Software System
Navigation Algorithms
For localizing the autonomous underwater vehicles (AUVs), we used cameras, hydrophones, inertial measurement unit (IMU), doppler velocity log (DVL), and sonar. The DVL sensor is crucial for our AUVs to operate at target velocities and position themselves. We created algorithms that optimized the information collected by the DVL by devising a proportional integral derivative (PID) controller that summed the error between target and current velocity with the derivative of each error value itself. Implemented continuously, this PID controller outputs a deceleration curve as the motors reach the target velocity and the derivative of error is calculated to be an increasingly negative number. This controller smoothly accelerates and decelerates our AUV to a target velocity.

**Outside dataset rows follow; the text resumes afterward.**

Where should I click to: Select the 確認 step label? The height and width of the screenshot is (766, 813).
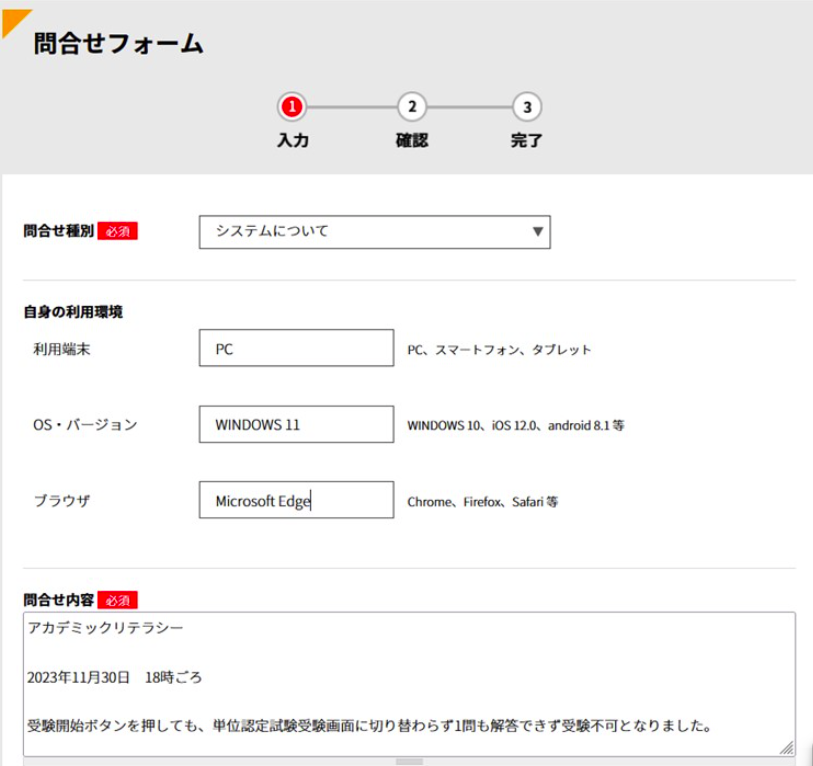pyautogui.click(x=411, y=141)
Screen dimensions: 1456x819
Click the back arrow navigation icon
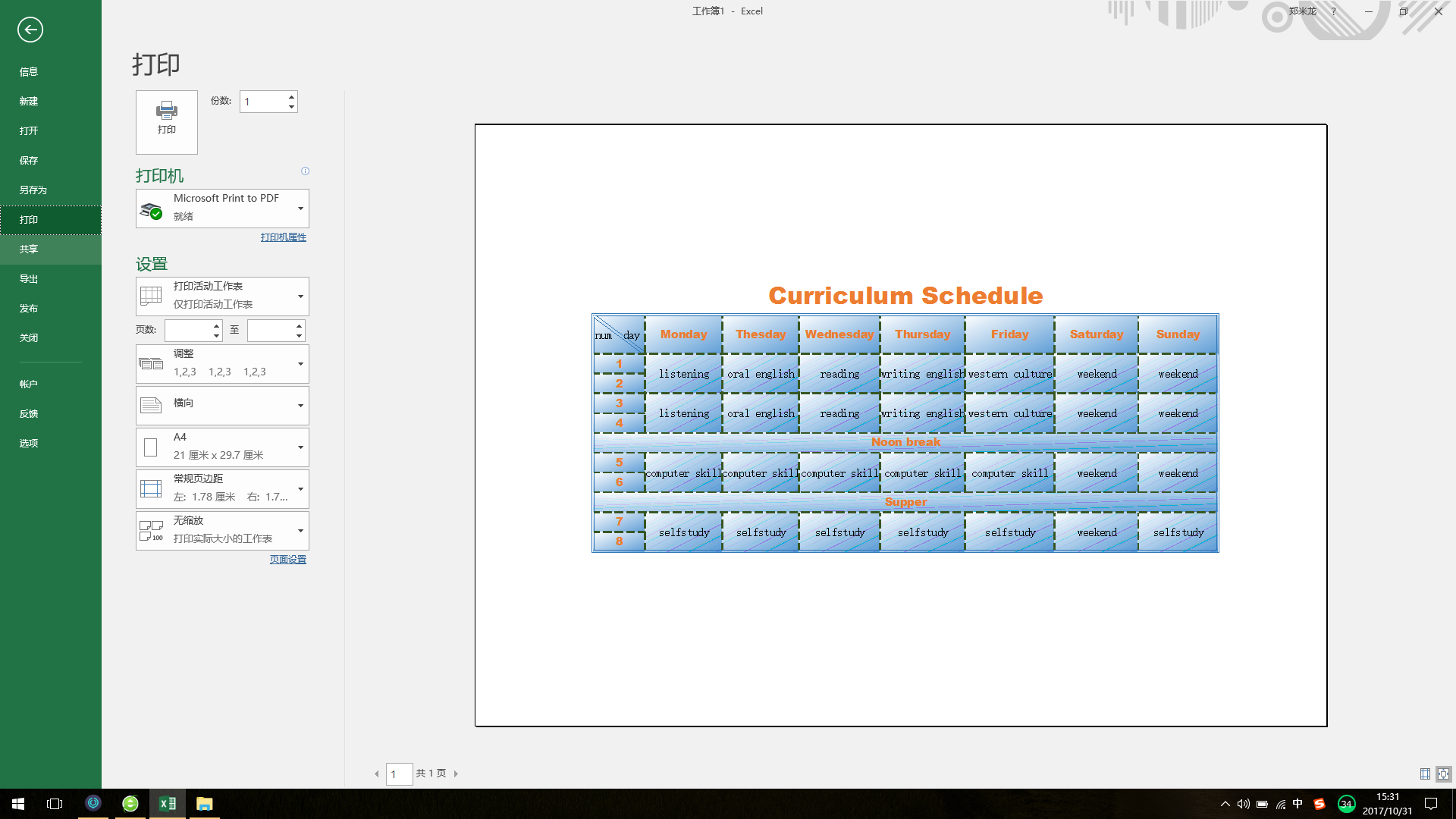click(x=30, y=29)
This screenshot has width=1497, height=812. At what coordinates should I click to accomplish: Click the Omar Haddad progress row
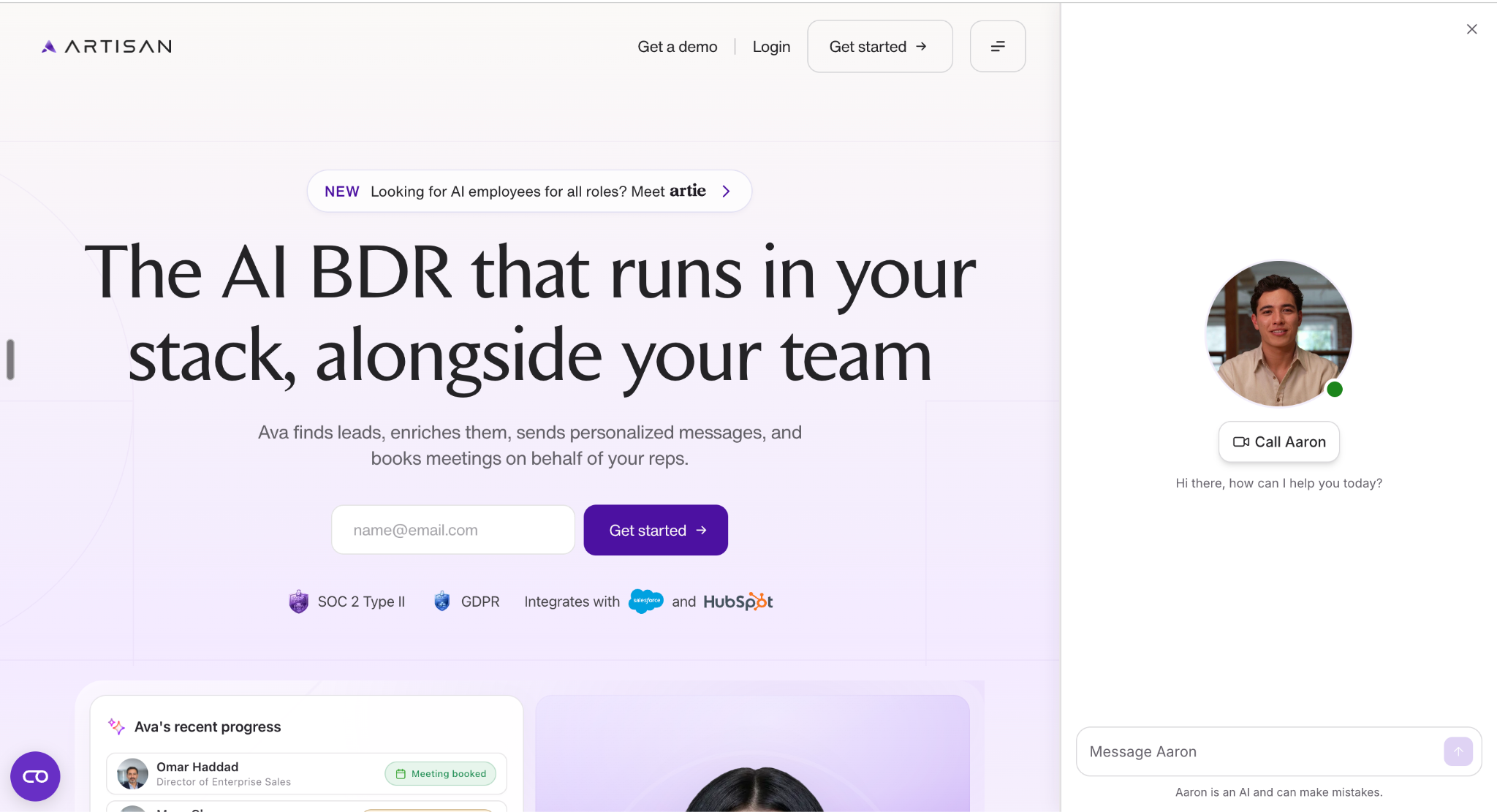[x=306, y=773]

Additionally, we created an algorithm for utilizing the DVL feedback to increase the accuracy of our DVL-calculated AUV pose. Because the DVL measures velocity and time, it also measures displacement. By setting an anchor (or origin) point in the TRANSDEC pool, we are able to collect the AUV’s displacement over time, and add this to the anchor point to compute the AUV’s current position relative to the set origin. Furthermore, task locations in the pool are also measured in terms of displacement relative to the origin. With these two vectors computed, our algorithm computes the path and distance needed to reach various tasks in the TRANSDEC pool.
Mission Planning
Our mission planner has two parts: the decision maker and the mission scheduler. The decision maker works like a trade study, weighing different variables such as the AUV’s current status and location, time remaining, point value of the remaining missions, and probability of mission success. Missions that are not possible to be completed due to time constraints will be left out of the decision maker. After making its decision and logging it, the AUV updates the mission scheduler with the new mission order. Then the AUV will send a signal with the updated schedule to the other AUV. This way, both AUVs will be operating on the same mission schedule, and conflicts are avoided.
Computer Vision (CV)
In previous seasons of RoboSub and RobotX, we experimented with using Machine Learning, Vuforia, and conventional Machine Learning (OpenCV). In RobotX we supplemented our machine learning with Roboflow to classify images. We decided that using OpenCV would be the most effective method for image detection and classification as it takes significantly less processing power. Additionally, OpenCV allows for greater customizability compared to Machine Learning. Thus, we applied OpenCV to the gate, buoys, bins, path, and octagon missions with Vuforia for specific image recognition.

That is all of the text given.